Researchers at the University of Toronto concluded that consuming 25 grams of soy protein instead of 25 grams of protein from other protein sources in the U.S. diet reduced LDL cholesterol by about four percent.
4. Can Help Prevent Cancer
Studies show that a lifetime diet full of soy products lowers the incidence of breast cancer in women. Contrary to reports that soy products increase the risk of breast cancer, a reasonable amount of soy foods may help protect against breast cancer or other types of cancers, according to Mayo Clinic.
Additionally, studies have revealed that soy food like tofu and soy milk may help lower serum estrogen levels, which are strongly associated with breast cancer. Breast cancer is more common in postmenopausal women, and soy milk can be a valuable source of estrogen replacement. The isoflavones in soy milk also significantly contribute to removing free radicals that may lead to prostate cancer in males.
5. Calcium in Soy Improves Bone Health
A healthy diet high in calcium and vitamin D-containing dairy products, as well as a wide variety of vegetables, fruits, and whole grains, such as soy, can aid in maintaining bone density in later life.
Calcium is found naturally in soybeans. One cup (175 grams) of cooked soybeans contains 18.5% of the RDI, whereas the same amount of immature soybeans (edamame) contains around 27.6%. This mineral is also found in soybean products such as tofu and tempeh.
One way experts recommend avoiding osteoporosis is to eat a healthy and varied diet that includes calcium-rich items like soy milk. Elders can prevent irreparable harm from this widespread illness by strengthening their bones with calcium.
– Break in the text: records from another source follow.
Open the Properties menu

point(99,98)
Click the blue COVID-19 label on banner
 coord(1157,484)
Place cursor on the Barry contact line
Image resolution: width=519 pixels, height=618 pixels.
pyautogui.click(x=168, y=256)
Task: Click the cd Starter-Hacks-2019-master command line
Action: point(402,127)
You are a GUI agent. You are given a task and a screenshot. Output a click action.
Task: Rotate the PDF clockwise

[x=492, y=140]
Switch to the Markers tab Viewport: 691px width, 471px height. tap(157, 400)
Soy protein consumption has been demonstrated to reduce the risk of osteoporosis, unlike animal protein diets that increase calcium excretion.
6. May Help Lower Blood Sugar
Seniors who have trouble controlling their blood sugar levels must keep a close eye on their numbers, daily activities, and what they eat. It has been demonstrated that soy products lower cholesterol, blood glucose levels, and glucose tolerance in people with diabetes.
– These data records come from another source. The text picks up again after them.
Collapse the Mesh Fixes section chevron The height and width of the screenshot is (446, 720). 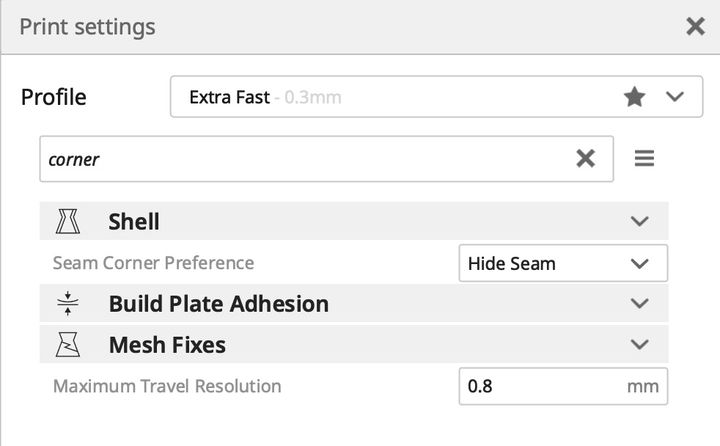(x=641, y=345)
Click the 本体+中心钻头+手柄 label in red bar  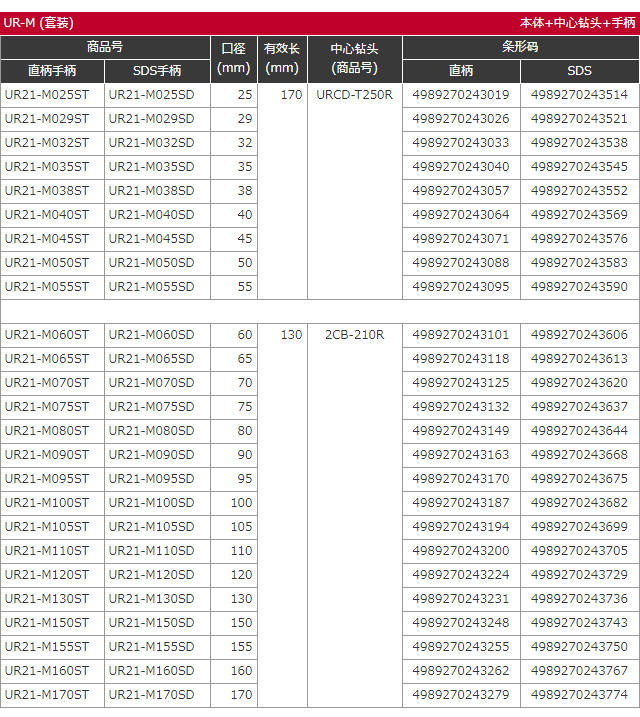coord(576,23)
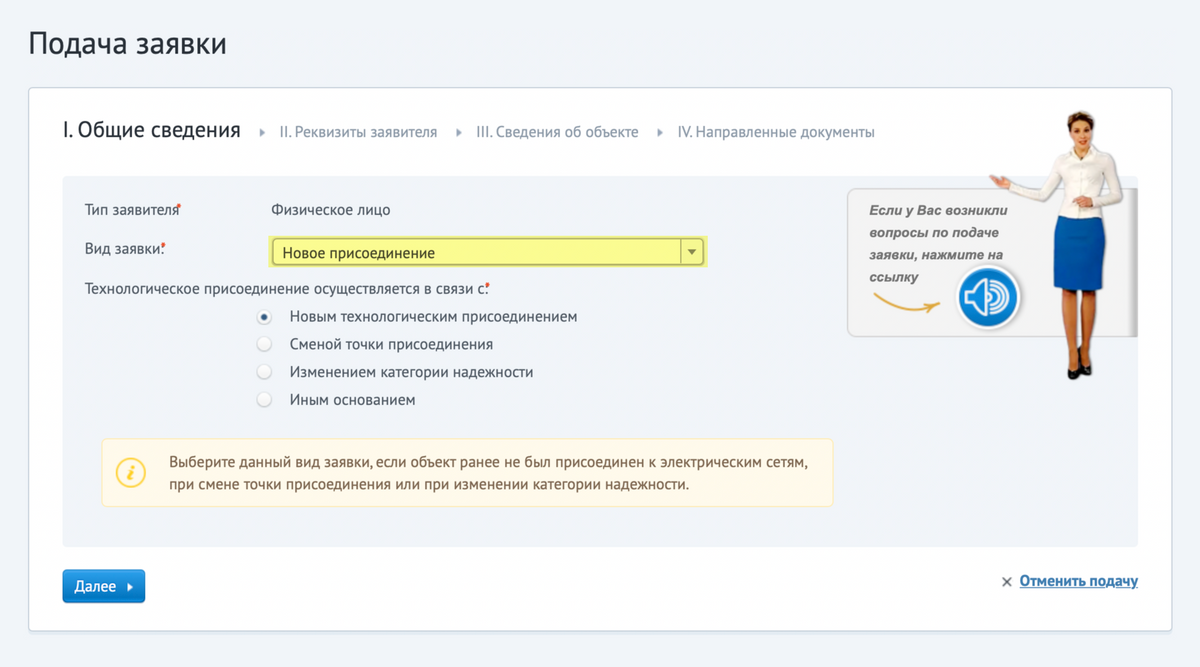1200x667 pixels.
Task: Click the X icon beside Отменить подачу
Action: 1007,582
Foods containing soy can replace other protein and carbohydrate sources in the diet of seniors. Since persons with diabetes have a 2-4 times higher risk of developing heart disease than people without diabetes, soy is an added advantage for them.
7. Postmenopausal Side-Effects
A soy-rich diet may help menopausal women have fewer hot flashes and night sweats, according to research linking soy to the condition. Studies show that hot flashes affect more than 80% of women postmenopausal years. These sweating episodes are significantly reduced by a plant-based diet that includes a daily serving of soybeans.
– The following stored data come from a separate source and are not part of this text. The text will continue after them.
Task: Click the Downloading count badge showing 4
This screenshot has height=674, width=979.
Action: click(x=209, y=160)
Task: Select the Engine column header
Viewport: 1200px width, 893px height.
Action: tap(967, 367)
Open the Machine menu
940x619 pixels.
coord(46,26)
Low estrogen levels are the leading cause of the majority of menopause symptoms. Soy protein ingredients and estrogen receptors may alleviate discomfort in postmenopausal women.
8. May Lower Blood Pressure
The risk of hemorrhages considerably rises as elders age and their blood arteries weaken. A variety of nutrients, such as omega-3 and omega-6 fatty acids, are found in soy products and help strengthen and increase blood vessels’ flexibility.
According to research, soy nuts significantly reduced both systolic and diastolic blood pressure in normotensive and hypertensive postmenopausal women. Soy and milk protein dietary supplements reduced systolic blood pressure compared to supplements containing refined carbohydrates.
An aging body requires smarter nutrition. Nutritional needs in the elderly can change due to physiological changes in digestion, bone density, or sugar or cholesterol control. As such, experts recommended amounts of protein, vegetables, fruits, dairy, and healthy fats. Additionally, soy-based foods can benefit seniors because they contain fewer saturated fats than meat and fiber, good fats (monounsaturated fats), vitamins, and minerals. Older adults may reduce cholesterol if they switch to soy products in place of animal protein.